TASK REQUIREMENTS — Using the entries below, copy exactly each line from the line with "Task: Insert an Image from the side panel" up to and including the line with "The width and height of the screenshot is (1472, 812).", with every picture left out.

DATA SHOWN —

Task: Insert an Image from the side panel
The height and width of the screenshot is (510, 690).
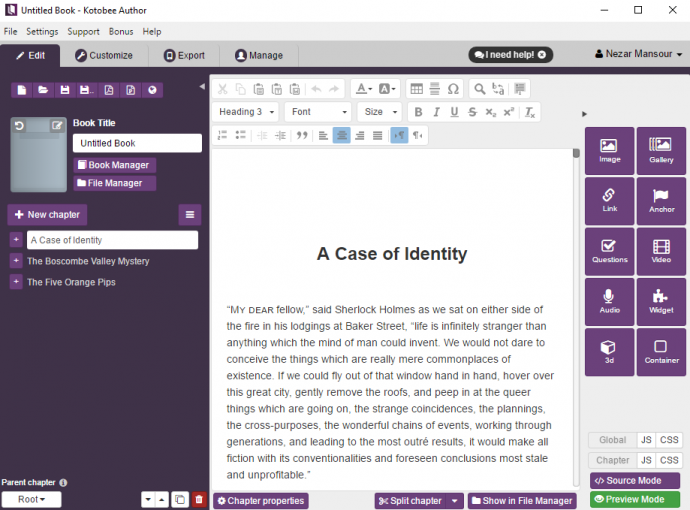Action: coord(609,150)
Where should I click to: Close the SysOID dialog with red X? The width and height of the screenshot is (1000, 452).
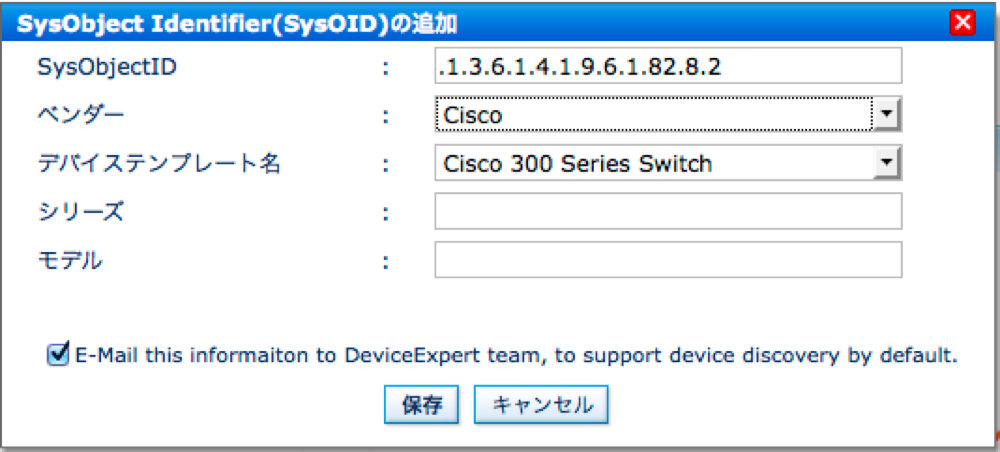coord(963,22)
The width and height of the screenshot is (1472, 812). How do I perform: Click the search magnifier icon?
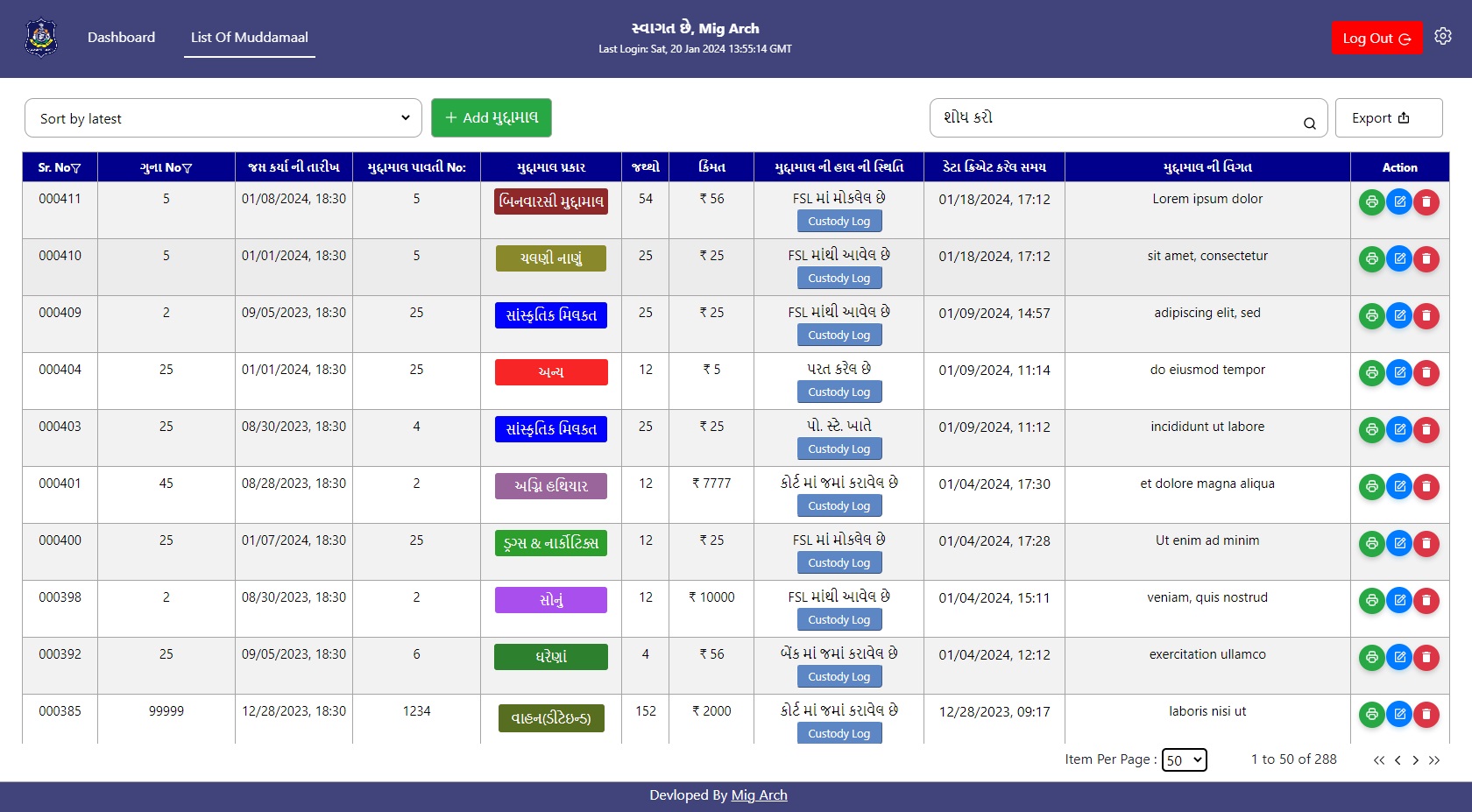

==

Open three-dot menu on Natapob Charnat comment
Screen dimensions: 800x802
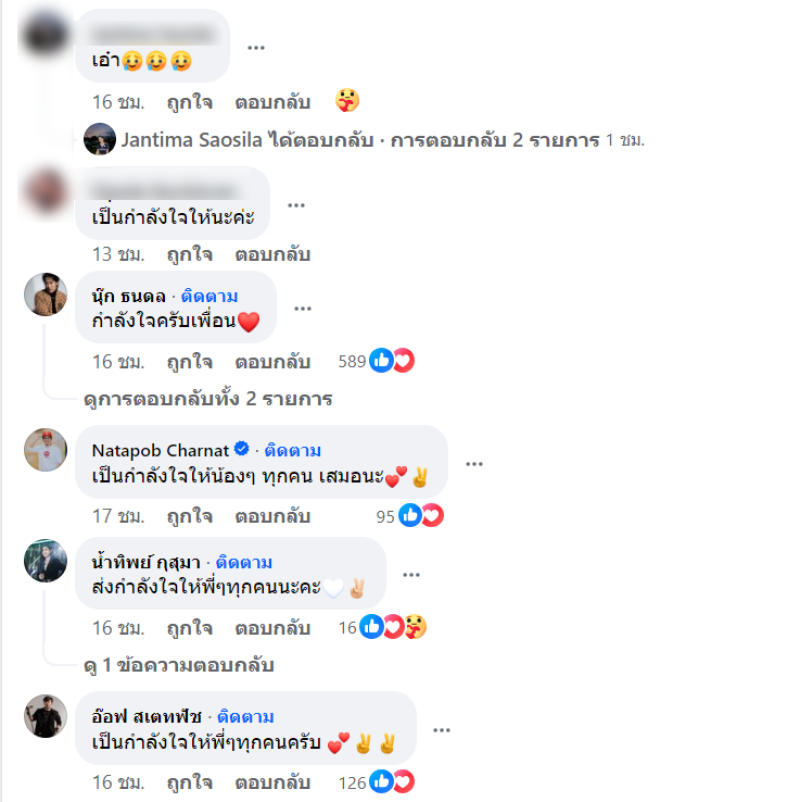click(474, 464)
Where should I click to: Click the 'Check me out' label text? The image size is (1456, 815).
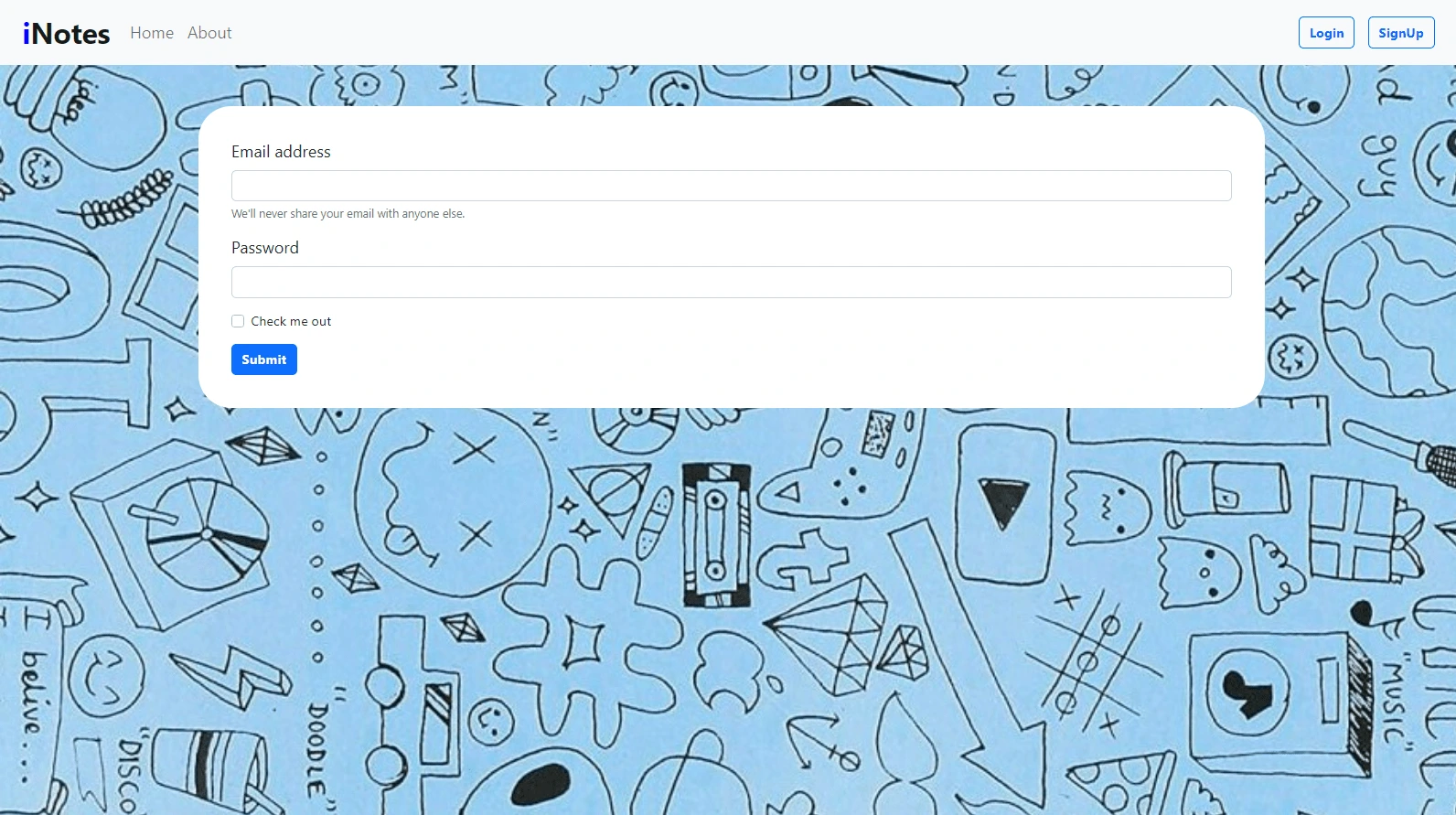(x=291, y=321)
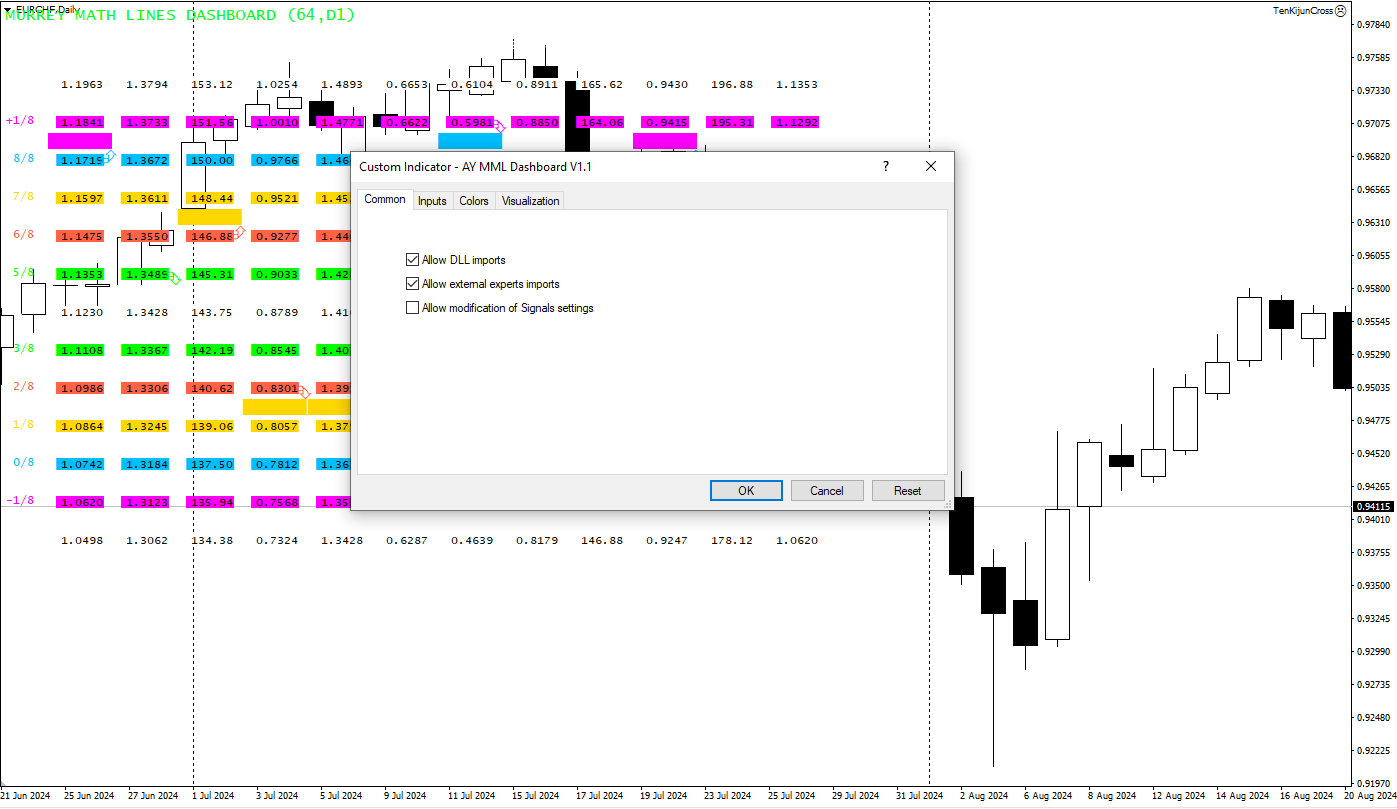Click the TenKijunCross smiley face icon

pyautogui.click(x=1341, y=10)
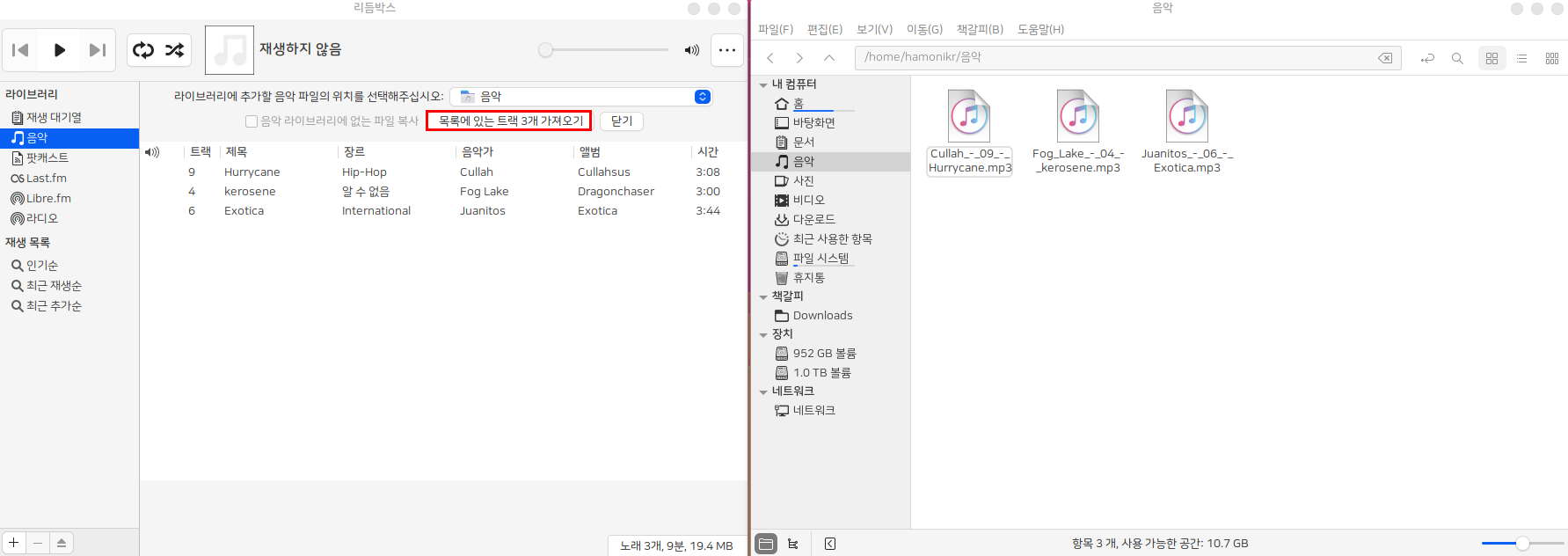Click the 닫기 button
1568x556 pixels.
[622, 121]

ANSWER SPACE —
Task: Insert an Image from the side panel
The height and width of the screenshot is (510, 690).
Action: coord(609,150)
Where should I click to: Close the SysOID dialog with red X? The width and height of the screenshot is (1000, 452).
coord(963,22)
The width and height of the screenshot is (1472, 812). How do I perform: Click the search magnifier icon?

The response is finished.